When developing code that sends email to your customers, it’s smart to try things out on a test list first. Using our sink-domain service helps you avoid negative impact to your reputation during tests. Next you’ll want to check that your code is working at scale on a realistic sized recipient list and flush out any code performance issues… but how?
You could use Microsoft Excel to put together .csv recipient-list files for you, but there are practical limitations, and it’s slow.

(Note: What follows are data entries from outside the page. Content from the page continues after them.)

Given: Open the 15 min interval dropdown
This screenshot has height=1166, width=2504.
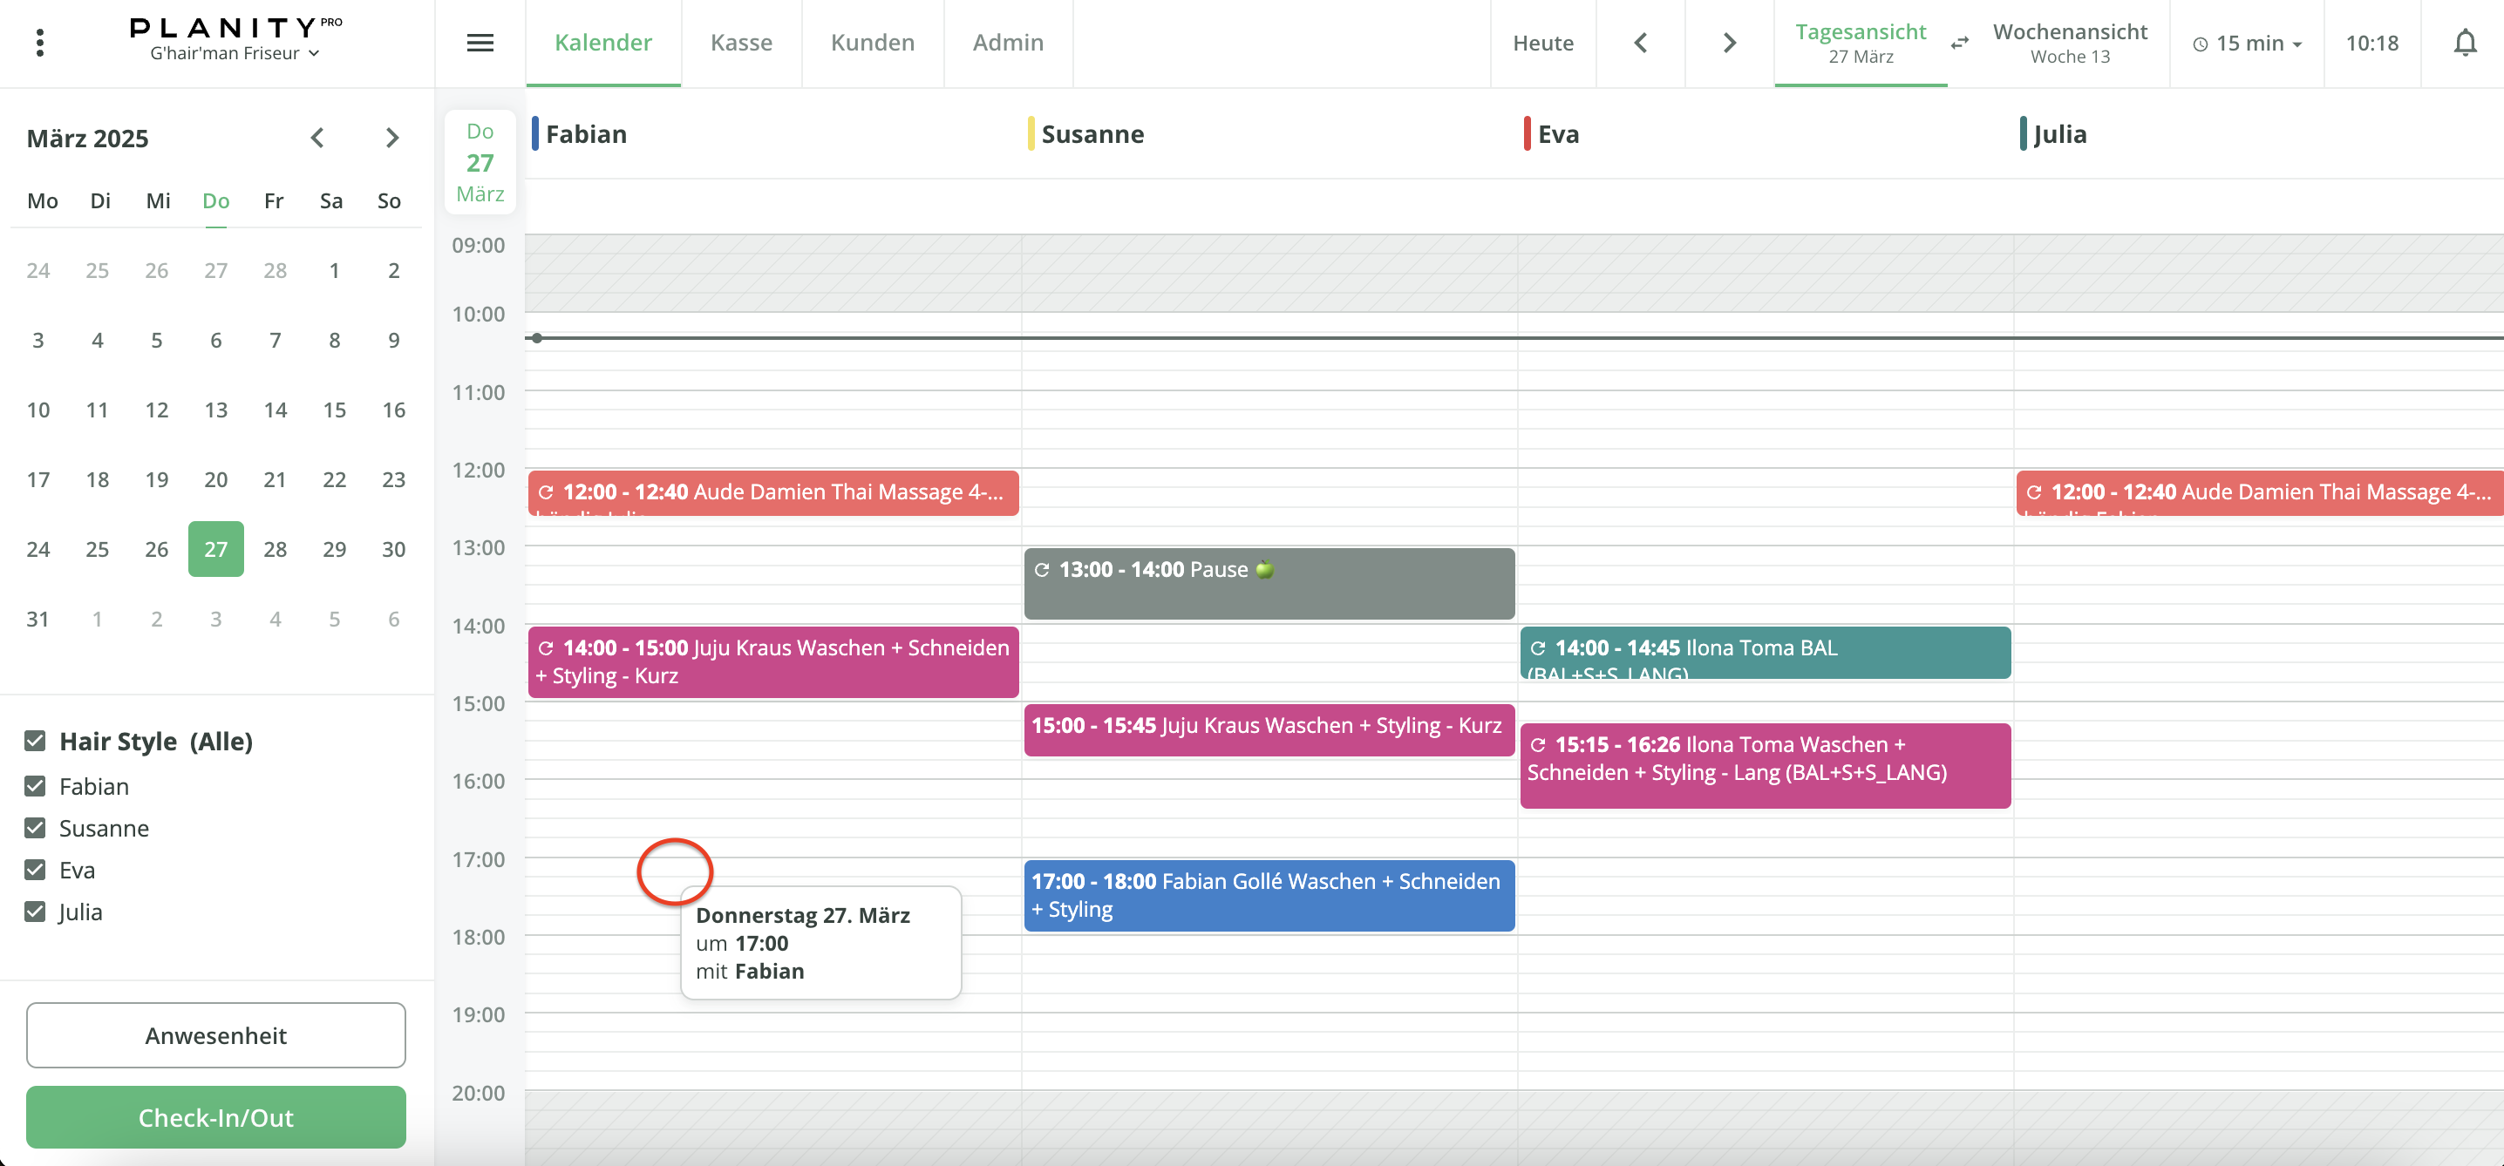Looking at the screenshot, I should point(2247,44).
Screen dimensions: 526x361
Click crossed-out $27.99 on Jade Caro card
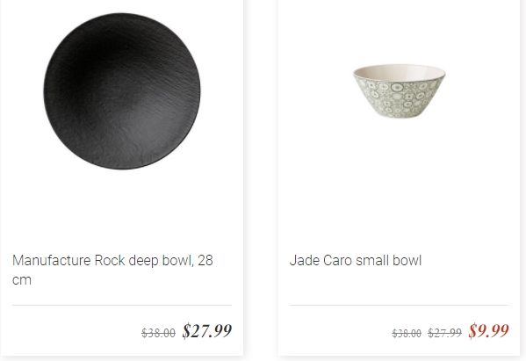pos(444,333)
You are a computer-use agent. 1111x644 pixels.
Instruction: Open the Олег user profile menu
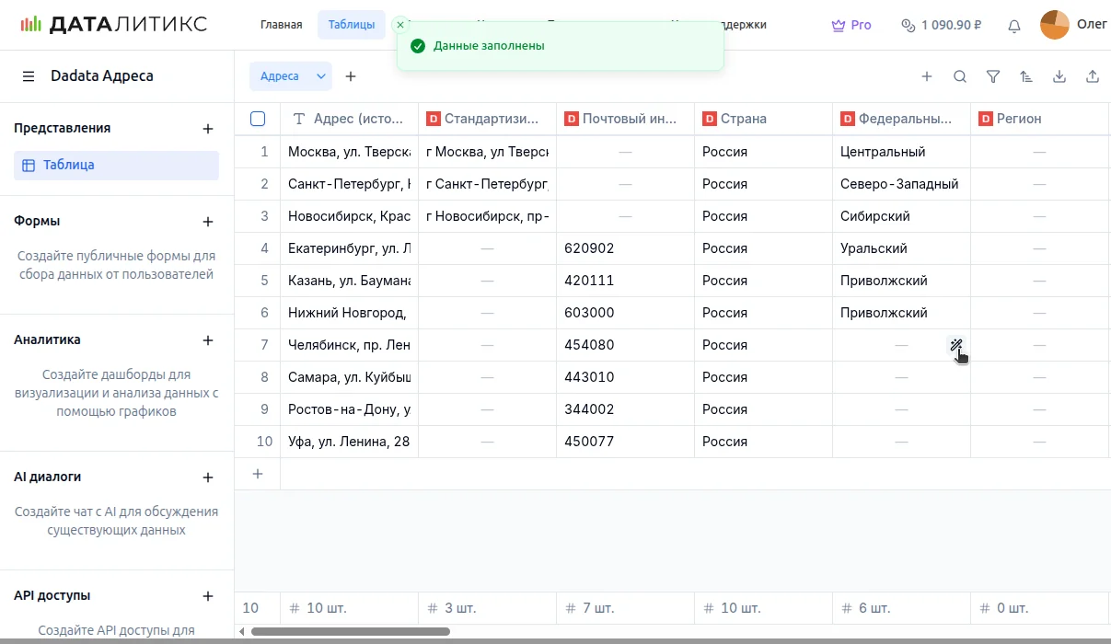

You’ll be using fields like “substitution_data that require JSON encoding, and Excel doesn’t help you with those. Performance-wise, anything more than a few hundred rows in Excel is going to get cumbersome.
What we need is a tool that will generate realistic looking test lists; preferably of any size, up to hundreds of thousands of recipients, with safe sink-domain addresses. Excel would be really slow at doing that – we can do much better with some gentle programming.

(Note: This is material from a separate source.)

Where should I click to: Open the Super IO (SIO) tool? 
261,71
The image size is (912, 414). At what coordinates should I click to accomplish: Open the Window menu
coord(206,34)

The second requirement, perhaps less obvious, is testing your uploads to SparkPost’s built-in suppression-list functionality. It’s good practice to upload the suppressed addresses from your previous provider before mailing – see, for example our Migration Guides. You might need to rehearse a migration without using your real suppression addresses. Perhaps you don’t have easy access to them right now, because your old provider is playing awkward and doesn’t have a nice API. Luckily, with very little extra code, we can also make this tool generate “practice suppression lists.
You’re on my list
CSV files have a “header in line 1 of the file, giving the names of each field. Handy hint: you can get an example file, including the header line, directly from SparkPost, using the “Download a Recipient List CSV template button right here:
The SparkPost recipient-list .csv format looks like this:
email,name,return_path,metadata,substitution_data,tags
recipient@example.com,Example Recipient,reply@example.com,"{""foo"": ""bar""}","{""member"": ""Platinum"", ""region"": ""US""}","[""test"", ""example""]"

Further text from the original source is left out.